WORK TO DO: Copy the lines of the data below word for word, starting at the line that contains "You are a computer-use" and ending at the end of the data. Leave the pictures out of your copy.
* begin DATA PROVIDED *
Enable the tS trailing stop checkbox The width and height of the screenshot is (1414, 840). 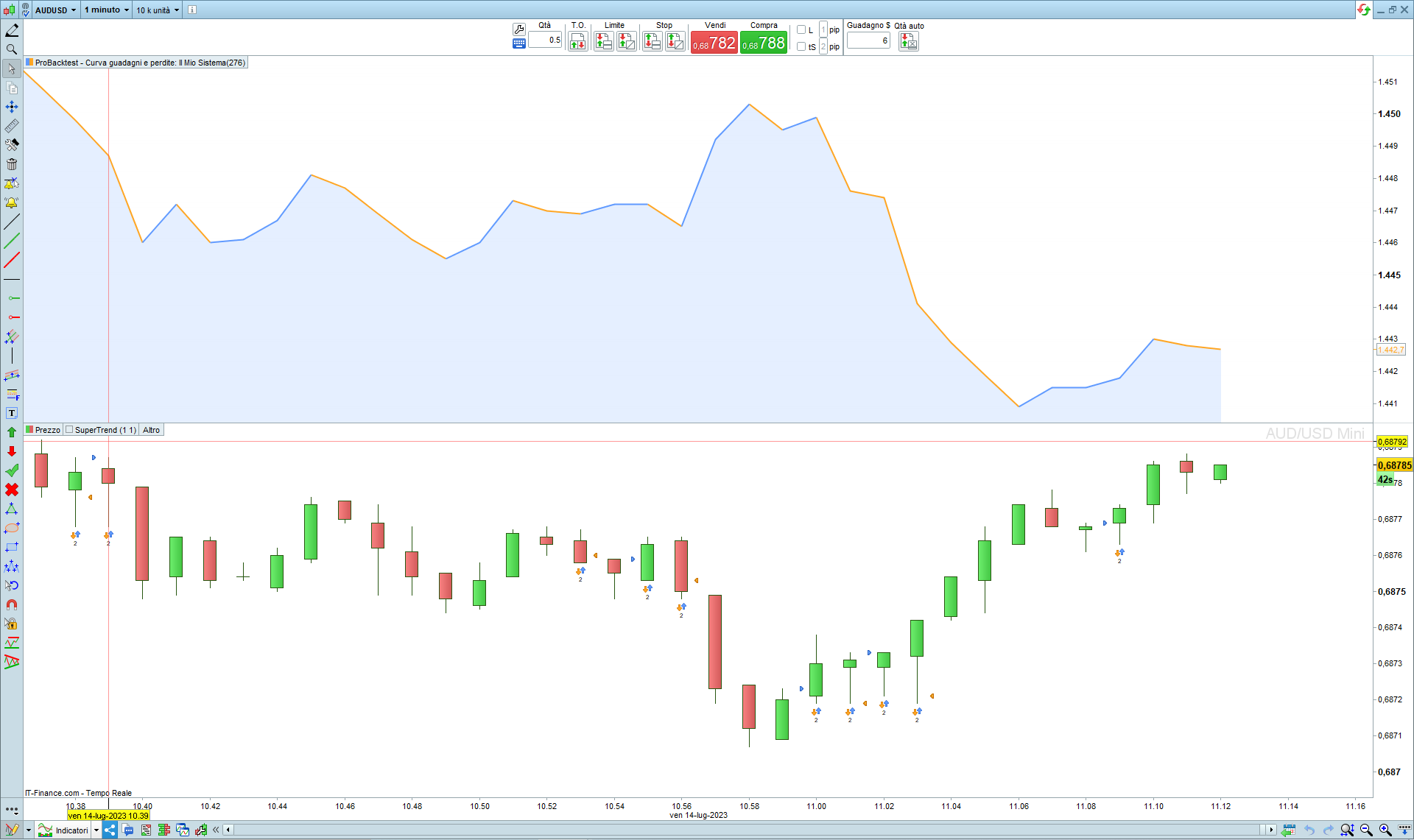[x=801, y=46]
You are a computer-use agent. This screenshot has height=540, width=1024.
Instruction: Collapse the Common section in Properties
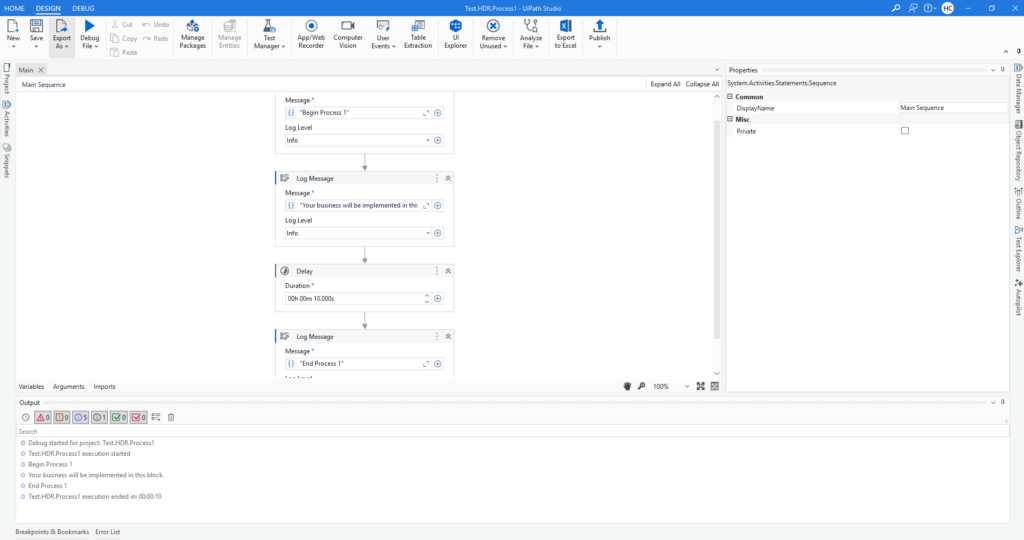pos(730,96)
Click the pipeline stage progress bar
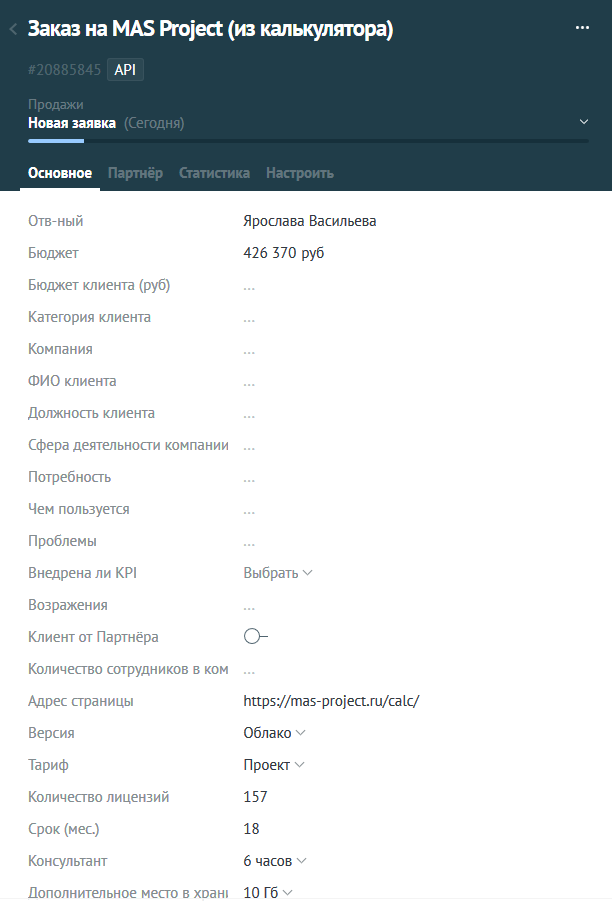 (x=300, y=141)
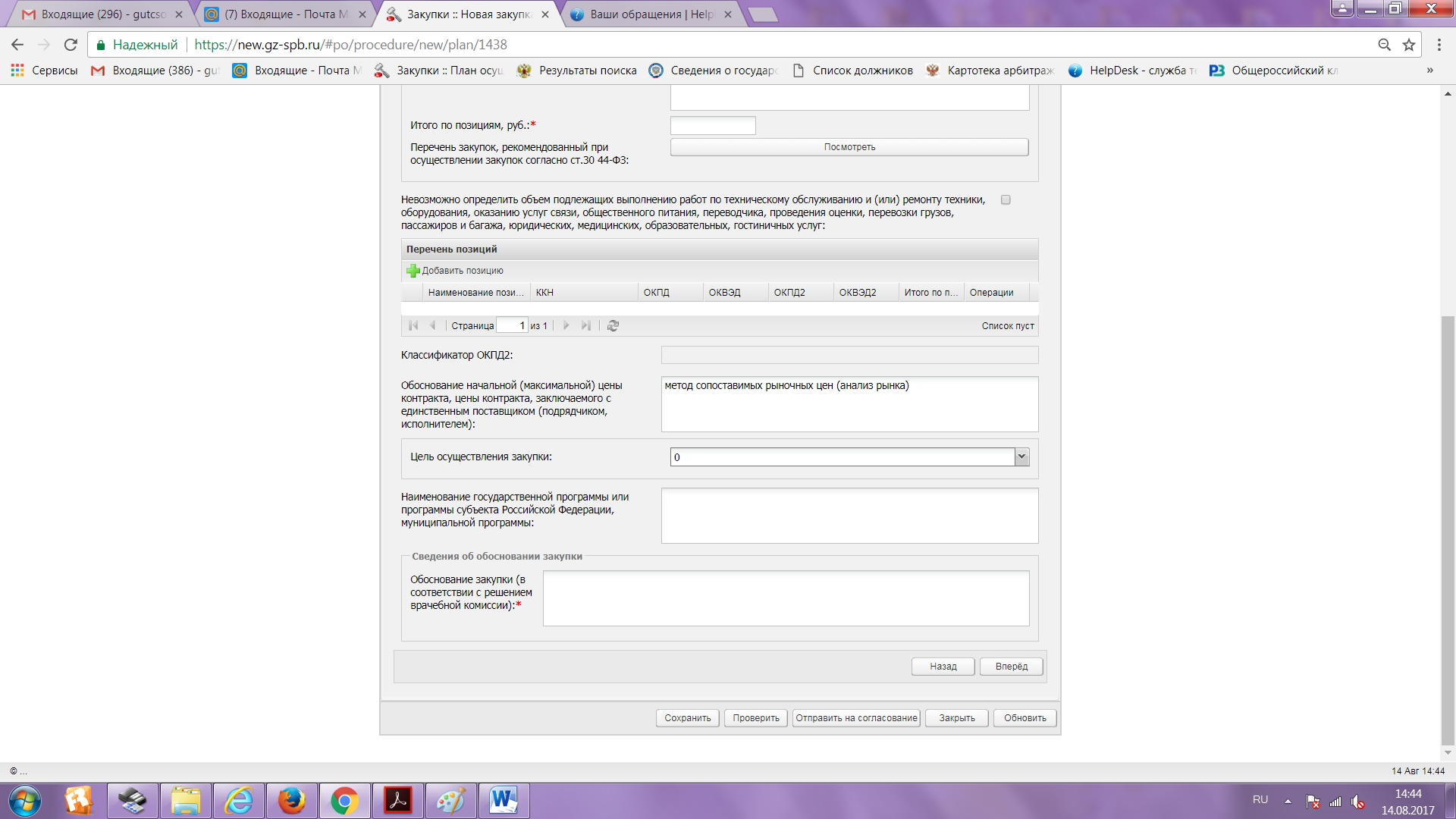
* end DATA PROVIDED *
FINISHED EXERCISE:
You are a computer-use agent. This screenshot has height=540, width=1024.
Instruction: Collapse the Common section in Properties
pos(730,96)
Click the pipeline stage progress bar
 (x=300, y=141)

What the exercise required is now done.